For the thousandth time, she wished she had the money to buy Jack’s share. But while the banks would be happy to loan her barrels of money as long as Jack was a co-owner, no bank in the world would loan her the money to buy him out. It still wasn’t an ideal solution—buying Jack out only solved one problem while causing a whole slew of others.
In the small hours of the morning, though, she had realized how much of their current problem was rooted in their heated, reckless past. She needed to recognize it and figure out good ways to move past it. Dianne wasn’t the only one realizing that. “That knowledge—however truthful it may be—doesn’t make the situation suck any less.” It certainly didn’t make her feel any better. She was drowning—in anger, frustration, guilt, worry, and a dozen other emotions she couldn’t quite name. The painful knot in her stomach was bordering on debilitating.
Dianne nodded understandingly, then looked at her watch. “I hate to harvest and run, but I need to shower so I can get the shop open in time. Plus, I think Chloe is waking up.” Dianne cooed at the baby as she stripped off her gloves.
“I appreciate the help. And the company, of course.
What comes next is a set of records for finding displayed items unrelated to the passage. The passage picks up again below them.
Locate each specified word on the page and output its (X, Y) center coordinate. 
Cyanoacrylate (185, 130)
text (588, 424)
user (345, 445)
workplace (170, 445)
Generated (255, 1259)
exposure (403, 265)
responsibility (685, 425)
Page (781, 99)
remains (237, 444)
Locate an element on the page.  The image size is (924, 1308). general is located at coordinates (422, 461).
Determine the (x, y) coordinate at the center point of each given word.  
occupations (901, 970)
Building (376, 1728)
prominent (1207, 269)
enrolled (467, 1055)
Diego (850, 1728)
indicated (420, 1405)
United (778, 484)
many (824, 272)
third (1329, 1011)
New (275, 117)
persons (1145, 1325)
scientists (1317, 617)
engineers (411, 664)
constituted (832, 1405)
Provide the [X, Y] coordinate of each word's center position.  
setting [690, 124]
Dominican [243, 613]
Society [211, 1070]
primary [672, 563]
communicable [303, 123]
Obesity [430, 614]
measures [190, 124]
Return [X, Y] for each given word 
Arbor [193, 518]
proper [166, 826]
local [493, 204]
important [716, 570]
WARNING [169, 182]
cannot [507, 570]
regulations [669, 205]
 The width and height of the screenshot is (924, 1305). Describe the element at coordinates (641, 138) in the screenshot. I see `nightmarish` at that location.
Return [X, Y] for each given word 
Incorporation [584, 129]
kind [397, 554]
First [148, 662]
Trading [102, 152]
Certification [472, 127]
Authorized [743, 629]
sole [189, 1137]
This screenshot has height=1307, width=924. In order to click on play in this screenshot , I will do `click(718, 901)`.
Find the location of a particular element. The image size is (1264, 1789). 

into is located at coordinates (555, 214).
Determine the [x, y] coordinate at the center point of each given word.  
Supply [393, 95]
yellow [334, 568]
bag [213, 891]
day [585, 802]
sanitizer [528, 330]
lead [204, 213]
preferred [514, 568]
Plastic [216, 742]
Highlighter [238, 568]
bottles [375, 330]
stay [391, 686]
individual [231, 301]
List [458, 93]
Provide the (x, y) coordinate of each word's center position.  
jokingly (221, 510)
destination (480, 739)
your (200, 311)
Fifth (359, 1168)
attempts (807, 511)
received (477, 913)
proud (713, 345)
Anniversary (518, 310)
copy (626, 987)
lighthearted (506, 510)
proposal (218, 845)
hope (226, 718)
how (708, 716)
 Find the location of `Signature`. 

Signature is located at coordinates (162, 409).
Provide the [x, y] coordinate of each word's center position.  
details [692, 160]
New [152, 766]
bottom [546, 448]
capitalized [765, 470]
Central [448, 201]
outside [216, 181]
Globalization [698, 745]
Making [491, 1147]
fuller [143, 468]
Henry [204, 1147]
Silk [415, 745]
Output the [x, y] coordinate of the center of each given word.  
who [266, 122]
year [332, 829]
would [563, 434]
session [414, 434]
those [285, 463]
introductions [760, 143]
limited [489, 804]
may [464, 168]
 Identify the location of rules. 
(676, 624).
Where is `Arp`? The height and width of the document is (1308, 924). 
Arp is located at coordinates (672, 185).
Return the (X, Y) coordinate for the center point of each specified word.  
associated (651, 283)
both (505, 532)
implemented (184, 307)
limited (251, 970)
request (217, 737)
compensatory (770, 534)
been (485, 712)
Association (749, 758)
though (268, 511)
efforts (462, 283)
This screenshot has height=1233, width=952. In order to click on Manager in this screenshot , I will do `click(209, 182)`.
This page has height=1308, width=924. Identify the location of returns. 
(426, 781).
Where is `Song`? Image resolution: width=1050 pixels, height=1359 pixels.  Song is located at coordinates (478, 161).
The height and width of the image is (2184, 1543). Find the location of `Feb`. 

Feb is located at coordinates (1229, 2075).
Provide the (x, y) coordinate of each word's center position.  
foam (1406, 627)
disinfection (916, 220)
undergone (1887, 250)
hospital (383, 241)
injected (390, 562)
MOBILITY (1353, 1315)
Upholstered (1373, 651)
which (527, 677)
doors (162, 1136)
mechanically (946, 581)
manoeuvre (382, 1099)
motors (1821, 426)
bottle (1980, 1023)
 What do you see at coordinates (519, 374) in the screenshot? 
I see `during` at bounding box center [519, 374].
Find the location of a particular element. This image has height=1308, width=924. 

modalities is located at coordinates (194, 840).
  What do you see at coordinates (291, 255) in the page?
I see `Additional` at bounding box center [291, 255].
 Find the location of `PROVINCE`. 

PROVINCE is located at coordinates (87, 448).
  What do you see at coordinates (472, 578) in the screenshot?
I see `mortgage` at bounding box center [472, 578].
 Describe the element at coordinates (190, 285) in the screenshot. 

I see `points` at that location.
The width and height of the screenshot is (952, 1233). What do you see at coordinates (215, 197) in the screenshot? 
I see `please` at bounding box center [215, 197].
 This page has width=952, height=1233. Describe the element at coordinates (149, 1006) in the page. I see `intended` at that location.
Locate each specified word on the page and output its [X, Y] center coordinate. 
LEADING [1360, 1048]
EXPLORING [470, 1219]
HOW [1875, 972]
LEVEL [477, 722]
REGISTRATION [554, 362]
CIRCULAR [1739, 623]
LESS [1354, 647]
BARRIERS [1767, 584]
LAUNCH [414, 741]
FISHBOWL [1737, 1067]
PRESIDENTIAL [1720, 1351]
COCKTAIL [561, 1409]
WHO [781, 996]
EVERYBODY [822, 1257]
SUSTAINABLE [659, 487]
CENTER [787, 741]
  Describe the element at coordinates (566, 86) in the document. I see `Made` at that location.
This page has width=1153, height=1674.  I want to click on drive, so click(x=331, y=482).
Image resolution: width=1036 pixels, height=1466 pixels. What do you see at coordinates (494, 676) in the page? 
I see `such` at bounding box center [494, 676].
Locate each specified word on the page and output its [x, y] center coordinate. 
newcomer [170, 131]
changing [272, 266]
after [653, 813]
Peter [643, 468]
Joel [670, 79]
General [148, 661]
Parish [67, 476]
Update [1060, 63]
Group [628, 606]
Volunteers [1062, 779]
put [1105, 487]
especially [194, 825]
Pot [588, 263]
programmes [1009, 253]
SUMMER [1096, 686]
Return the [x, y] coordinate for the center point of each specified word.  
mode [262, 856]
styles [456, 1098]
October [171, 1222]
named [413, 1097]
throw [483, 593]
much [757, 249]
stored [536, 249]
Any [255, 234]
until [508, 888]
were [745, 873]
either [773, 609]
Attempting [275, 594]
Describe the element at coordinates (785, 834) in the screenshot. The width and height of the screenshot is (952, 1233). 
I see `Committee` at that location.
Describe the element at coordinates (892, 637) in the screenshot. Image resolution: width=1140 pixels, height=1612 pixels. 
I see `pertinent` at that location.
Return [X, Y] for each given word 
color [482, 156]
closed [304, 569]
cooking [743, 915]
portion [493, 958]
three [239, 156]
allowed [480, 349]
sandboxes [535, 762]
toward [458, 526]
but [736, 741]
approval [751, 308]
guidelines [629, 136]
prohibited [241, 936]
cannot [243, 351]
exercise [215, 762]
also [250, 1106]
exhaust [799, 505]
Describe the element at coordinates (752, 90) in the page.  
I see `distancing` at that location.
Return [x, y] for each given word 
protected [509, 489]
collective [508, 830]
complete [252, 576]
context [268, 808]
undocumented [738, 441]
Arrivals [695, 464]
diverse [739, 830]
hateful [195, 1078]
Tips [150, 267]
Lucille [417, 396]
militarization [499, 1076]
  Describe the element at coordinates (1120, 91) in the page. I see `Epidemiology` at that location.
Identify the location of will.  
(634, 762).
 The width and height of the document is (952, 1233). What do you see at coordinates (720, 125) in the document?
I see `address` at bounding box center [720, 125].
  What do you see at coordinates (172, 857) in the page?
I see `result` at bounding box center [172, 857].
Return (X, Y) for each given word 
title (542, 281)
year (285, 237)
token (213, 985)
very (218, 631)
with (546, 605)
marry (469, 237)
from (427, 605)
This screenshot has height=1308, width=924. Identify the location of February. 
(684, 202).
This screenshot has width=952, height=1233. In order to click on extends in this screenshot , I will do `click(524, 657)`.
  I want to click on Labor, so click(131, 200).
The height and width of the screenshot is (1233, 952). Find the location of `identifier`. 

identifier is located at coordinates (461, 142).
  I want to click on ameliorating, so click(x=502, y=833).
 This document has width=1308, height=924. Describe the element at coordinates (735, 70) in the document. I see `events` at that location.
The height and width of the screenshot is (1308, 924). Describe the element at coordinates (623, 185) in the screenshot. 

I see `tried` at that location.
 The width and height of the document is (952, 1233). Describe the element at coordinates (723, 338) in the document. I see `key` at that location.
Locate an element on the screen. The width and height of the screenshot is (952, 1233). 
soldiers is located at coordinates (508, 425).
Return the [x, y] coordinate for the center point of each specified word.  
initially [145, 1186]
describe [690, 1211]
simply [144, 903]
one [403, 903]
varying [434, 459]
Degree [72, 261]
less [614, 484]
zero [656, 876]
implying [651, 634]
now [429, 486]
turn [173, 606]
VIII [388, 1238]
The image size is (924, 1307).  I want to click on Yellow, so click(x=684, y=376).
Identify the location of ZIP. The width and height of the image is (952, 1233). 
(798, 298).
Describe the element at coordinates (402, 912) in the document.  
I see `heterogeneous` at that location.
Getting up at dawn goes above and beyond the call of duty.”
“But it’s fun—at least for the first couple of hours,” she added, as Brenna raised an eyebrow at her in disbelief. “Do you think you’ll finish today?”
“Marco brought a full crew, so if not today definitely tomorrow.”
“Good. I’ll see you at lunch. Tuna salad okay with you?”
“That’s great. You’re the best.”
“I know,” Dianne tossed over her shoulder as she left.
Brenna had enjoyed the company—having Di to talk to had been a nice distraction, one that she missed as she fell back into her rhythm and her mind started to wander.
There had to be a solution. She just needed to find it. If she’d only known Jack would carry such a grudge…
It wasn’t all her fault, she thought as she carried the full bucket of grapes to the bin at the end of the row and emptied it. He was just as much to blame for their disastrous relationship and the fallout as she was. The early days had been fantastic—the type of thing romance novels were written about. The boss’s handsome son, descending from the city to sweep the winemaker’s daughter off her feet. Picnics in the vineyard; stolen kisses behind the barrels of Merlot. Making love under a canopy of Cabernet vines, then feeding the ripe grapes to each other in the afterglow.
It had been everything she’d ever dreamed of. Romantic and passionate and all-encompassing. Jack had made her feel like the center of his universe—beautiful and sexy and interesting. It had been too easy to fall in love.
But, while opposites attracting worked great in movies, the reality hadn’t been dreamy at all.
While it had all gone to hell later, she did have fond memories of being eighteen and head-over-heels in love. Jack had been different then, too: more carefree, with a smile that melted her knees even in memory.